5) `bpbind = {5,11,0,0.013}`

. Background parameter bp(5) is bound to global parameter p(11), with a ratio explicitly given as 0.013, overriding the initial guess.
6) `bpbind = {1,4,[7,2],14.15}`

. bp(1) is bound to bp(4) for bg_func(7,2) only, with a ratio of 14.15, which overrides the ratio determined from the initial guess.

As an illustration of the need for care, consider the following:

bpbind1 = { {1,4}, {2,3,[7,2]}, {5,11,0} } bpbind2 = { { {1,4}, {2,3,[7,2]}, {5,11,0} } }

`bpbind1`

specifies the bindings for 3 different backgrounds. `bpbind2`

specifies a set of bindings applicable to all backgrounds.

>> [wout, fitdata] = multifit_sqw (…,keyword, value)

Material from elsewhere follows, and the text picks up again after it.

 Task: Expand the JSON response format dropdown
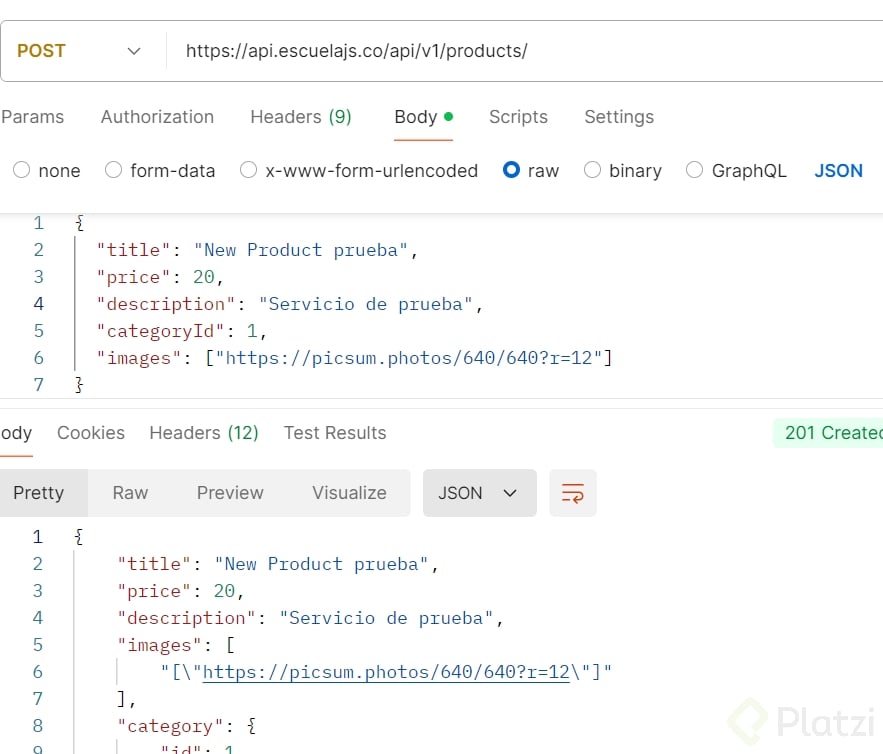479,493
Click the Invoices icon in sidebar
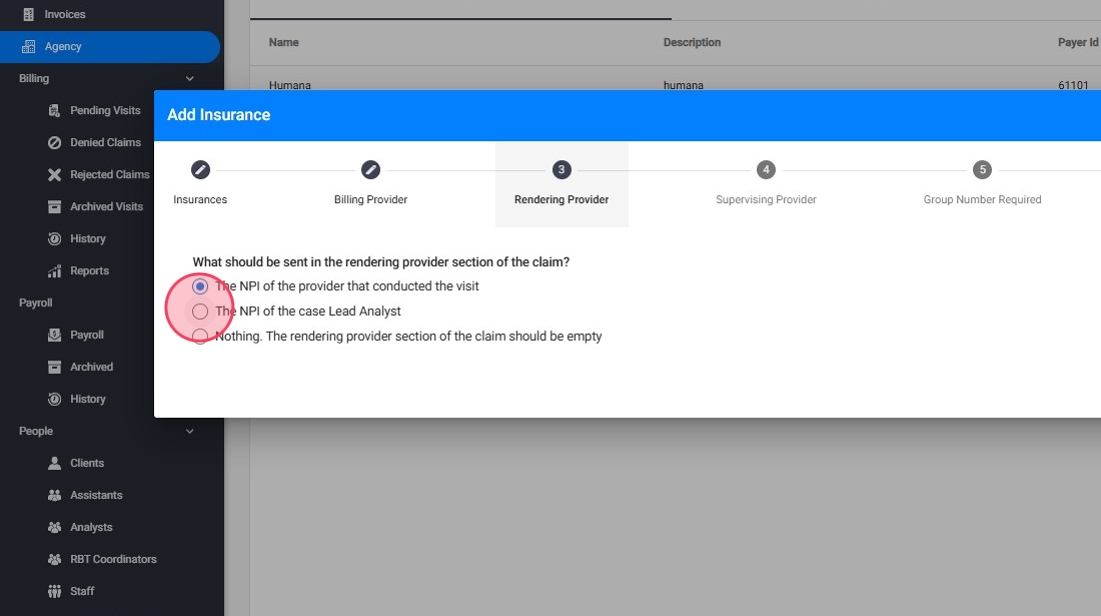Screen dimensions: 1101x616 [x=29, y=14]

Keywords relating to which parts of the data to fit, what information to display in the Matlab command window whilst the fit is running, etc, can be chosen. The keywords and values are the same as for the functions `fit`

and `fit_sqw`

.

The outputs from `multifit`

are as follows. `wout`

is an array of dnd / sqw objects that matches the input, but the intensity values are the results of the fitting. `fitdata`

is a structure array with the following fields:

1) fitdata.p – the global parameter values. 2) fitdata.sig – the errors on the global parameters (=0 if a parameter was fixed). 3) fitdata.bp – the background parameters. This is either a vector, or a cell array of vectors, depending on how the input was arranged. 4) fitdata.bsig – the errors on the background parameters, in either a vector or a cell array of vectors. 5) fitdata.corr – the correlation matrix for the free parameters. 6) fitdata.chisq – the value of the reduced Chi^2 of the fit, i.e. divided by (number of data points minus number of free parameters). 7) fitdata.pnames – parameter names (if they were specified in the fit function). 8) fitdata.bpnames – background parameter names (if they were specified in the background function(s)).

## Examples

Let us illustrate how multifit is actually used by means of a series of examples. For all of the following we shall assume that we wish to fit 3 two-dimensional sqw objects comprising constant energy slices in the (h,0,0),(0,k,0) plane, and that we wish to fit a quartet of Gaussian profile peaks, much as we did in the Getting Started section of this manual.

### No background functions

In this case we allow all of the parameters to vary, and we bind the second and third parameters to a ratio of 1.

win(1)=first_obj; win(2)=second_obj; win(3)=third_obj; pin=[6 1 1 0.1 1.25 6]; pfree=ones(size(pin{1})); pbind={2,3,0,1}; [wout, fitdata] = multifit_sqw (win, @demo_4gauss, pin, pfree, pbind);

### Simple background functions

In this case we will have the same as above, but will add a single background function that we allow to vary between the objects to be fitted. We supply different initial guesses for the background parameters, and we bind the third background parameter to the 1st background parameter in the ratio specified by the initial guess.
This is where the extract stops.